Le jugement de Poutine est aussi cinglant que la solution possible proposée par RC est saine; « Mettre la pression sur Pyongyang pour arrêter son programme de missiles nucléaires est mal avisé et futile. Les problèmes de la région ne devraient être réglés que par un dialogue direct de toutes les parties concernées sans conditions préalables « .
Le concept d’ordre multilatéral de Poutine et Xi est clairement visible dans la large Déclaration de Xiamen, avec les propositions de processus de paix et de réconciliation nationale «menée par les Afghans et appartenant aux Afghans», incluant le format de consultations de Moscou et le « Cœur du processus Asie-Istanbul ».
C’est le code d’une solution afghane asiatique (et non occidentale) négociée par l’Organisation de coopération de Shanghai (OCS), dirigée par le RC, et dont l’Afghanistan est un observateur et un futur membre à part entière.
Et puis, Poutine assène l’argument décisif ; « La Russie partage les préoccupations des pays du BRICS concernant l’iniquité de l’architecture financière et économique mondiale, qui ne tient pas compte du poids croissant des économies émergentes. Nous sommes prêts à collaborer avec nos partenaires pour promouvoir les réformes de la régulation financière internationale et surmonter la domination excessive d’un nombre limité de monnaies de réserve « .
«Pour surmonter la domination excessive d’un nombre limité de monnaies de réserve», c’est la façon la plus polie de préciser ce dont le BRICS discute depuis des années; comment contourner le dollar américain, ainsi que le pétrodollar.
Pékin est prêt à mettre la barre plus haut. Bientôt, la Chine lancera un contrat à terme de pétrole brut évalué en yuan et convertible en or.
Cela signifie que la Russie – ainsi que l’Iran, l’autre élément clé de l’intégration d’Eurasie – peuvent contourner les sanctions américaines en échangeant l’énergie dans leurs propres devises ou en yuan. Ce qui est intrinsèque dans tout cela c’est un véritable gagnant-gagnant chinois; le yuan sera entièrement convertible en or sur les échanges à Shanghai et à Hong Kong.

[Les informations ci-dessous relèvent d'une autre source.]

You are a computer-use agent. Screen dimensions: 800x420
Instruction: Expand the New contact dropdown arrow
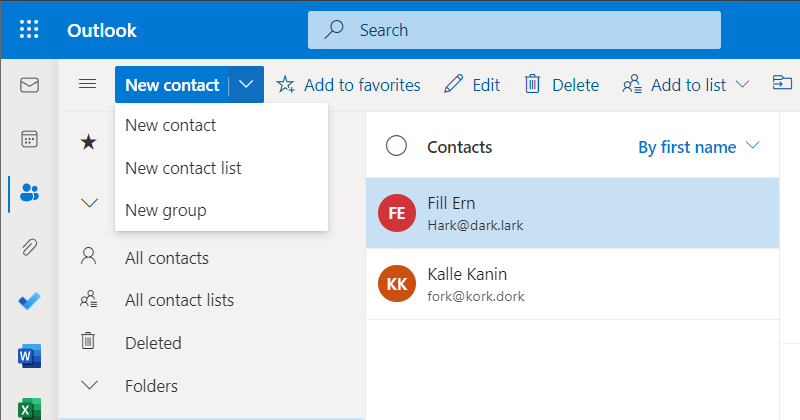[246, 84]
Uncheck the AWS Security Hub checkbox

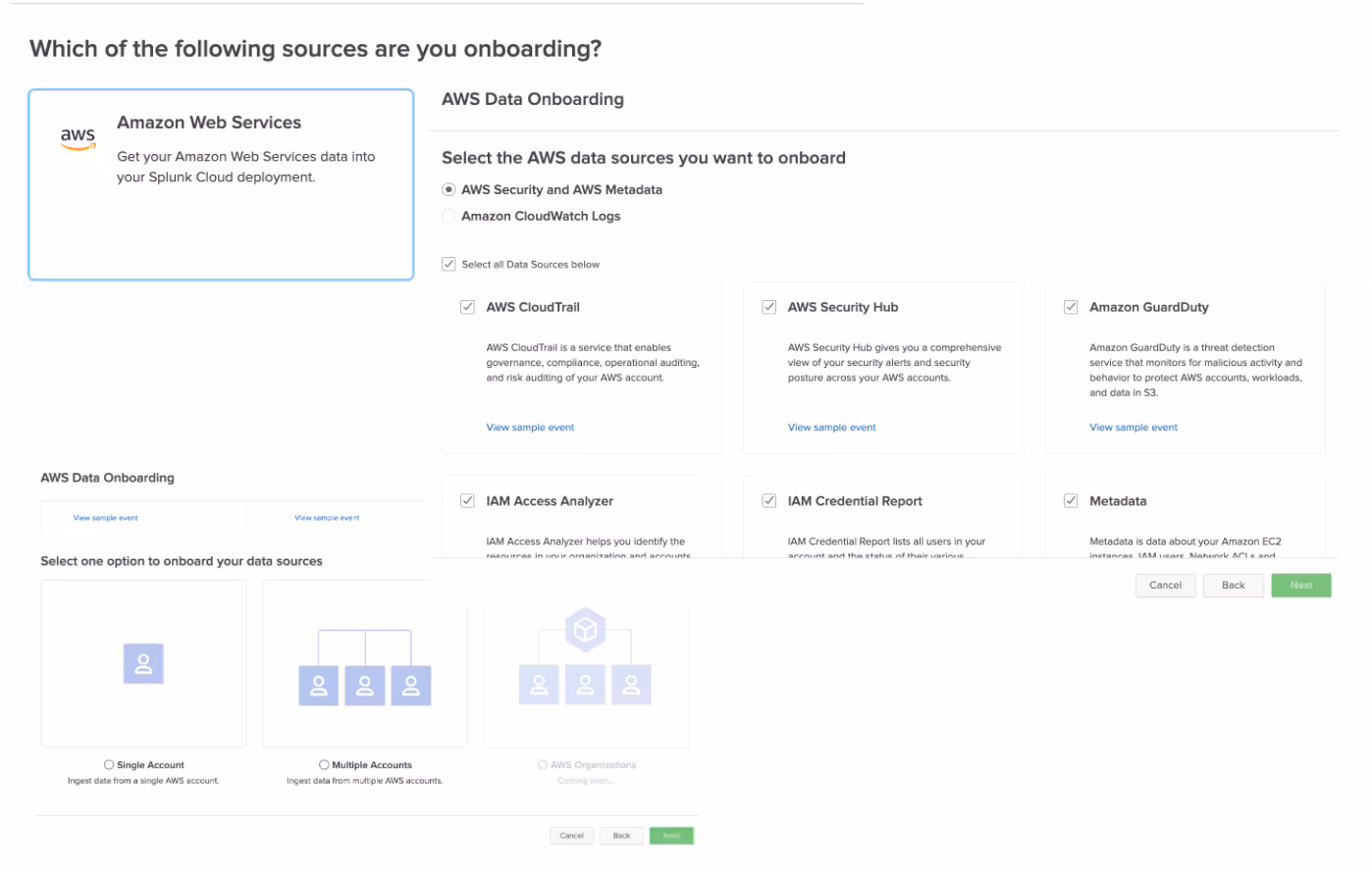click(x=769, y=307)
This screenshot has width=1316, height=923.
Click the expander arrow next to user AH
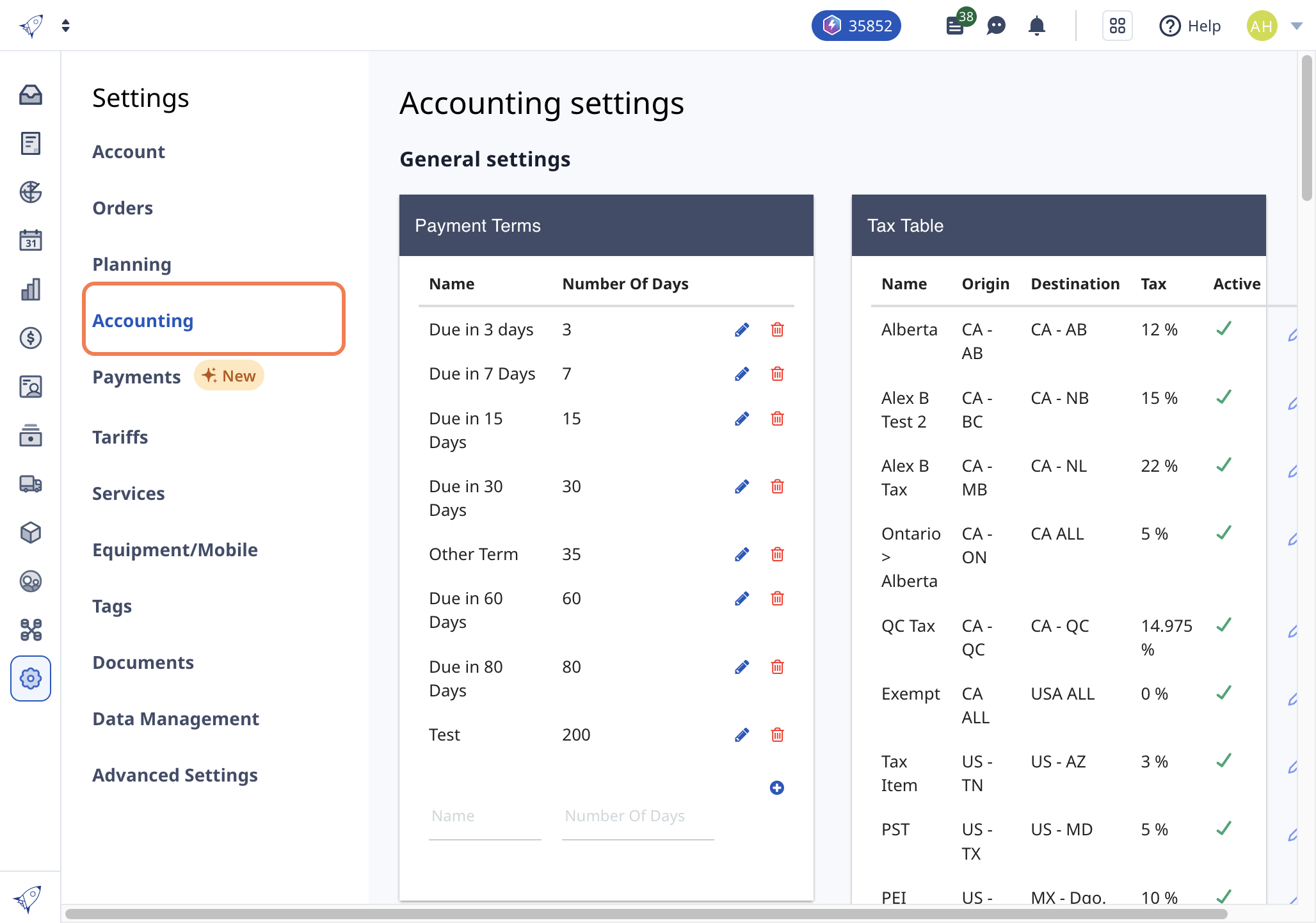[x=1297, y=25]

La nouvelle triade du pétrole, du yuan et de l’or est en fait une gagnant-gagnant-gagnant. Aucun problème, si les fournisseurs d’énergie préfèrent être payés en or physique au lieu de yuans. Le message clé est que le dollar américain est contourné.
Le couple RC – via la Banque centrale de Russie et la Banque populaire de Chine – a développé des swaps de roubles-yuans depuis un bon moment déjà.

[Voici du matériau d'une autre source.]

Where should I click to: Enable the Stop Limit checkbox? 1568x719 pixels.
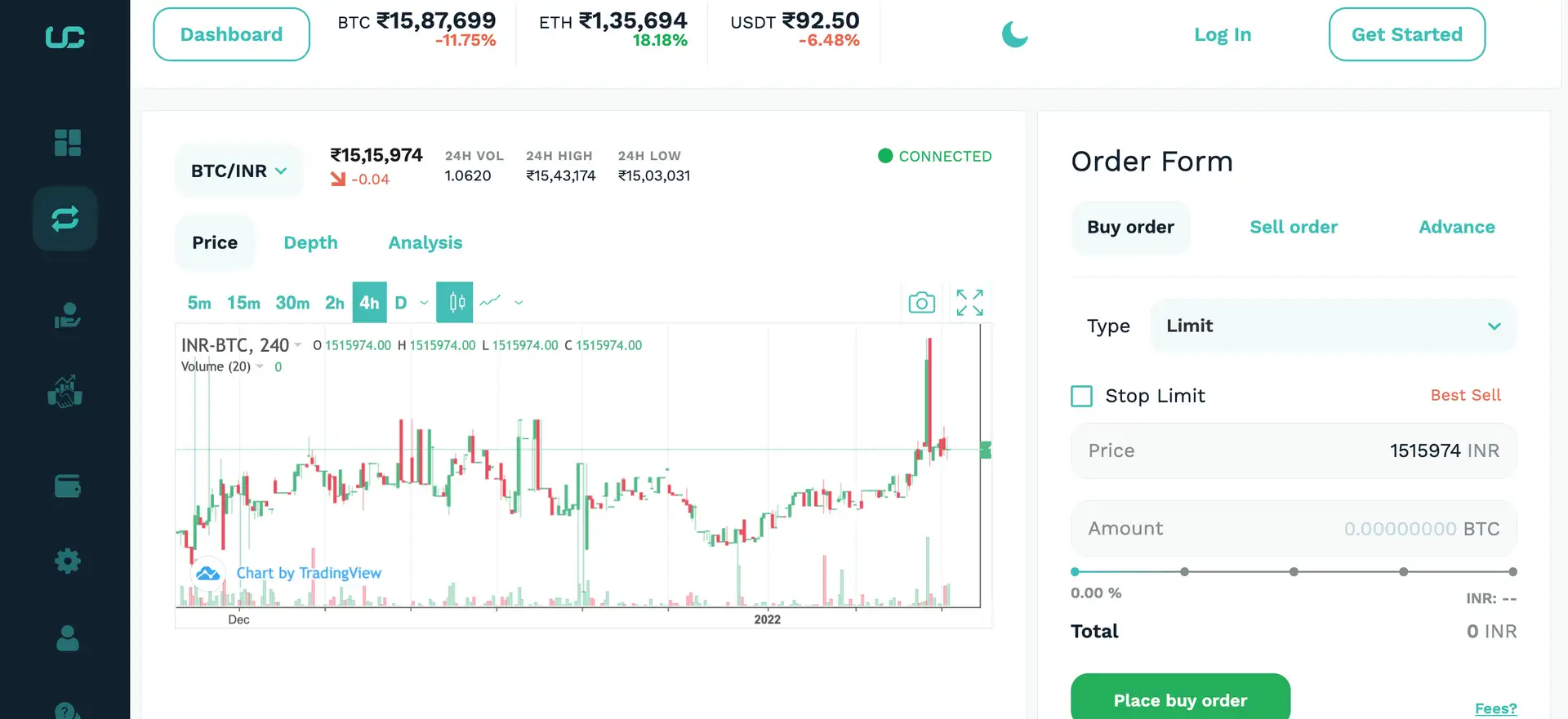(x=1081, y=397)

Une fois que cela aura dépassé le BRICS pour aspirer les membres de «BRICS Plus» et ensuite tout le monde du Sud, la réaction de Washington sera obligatoirement nucléaire (en espérant que ce ne soit pas au sens littéral).
La doctrine stratégique de Washington a décidé que le couple RC ne devrait en aucun cas être autorisé à être prépondérant sur la masse continentale eurasienne. Pourtant, ce que le BRICS a en magasin géo-économiquement ne concerne pas seulement l’Eurasie – mais l’ensemble du monde du Sud.
Des sections du Parti de la guerre à Washington qui comptaient instrumentaliser l’Inde contre la Chine – ou contre le RC – pourraient avoir un réveil brutal. Autant le BRICS fait face actuellement à diverses vagues de turbulences économiques, autant la feuille de route audacieuse à long terme, bien au-delà de la Déclaration de Xiamen, est en place plus que jamais.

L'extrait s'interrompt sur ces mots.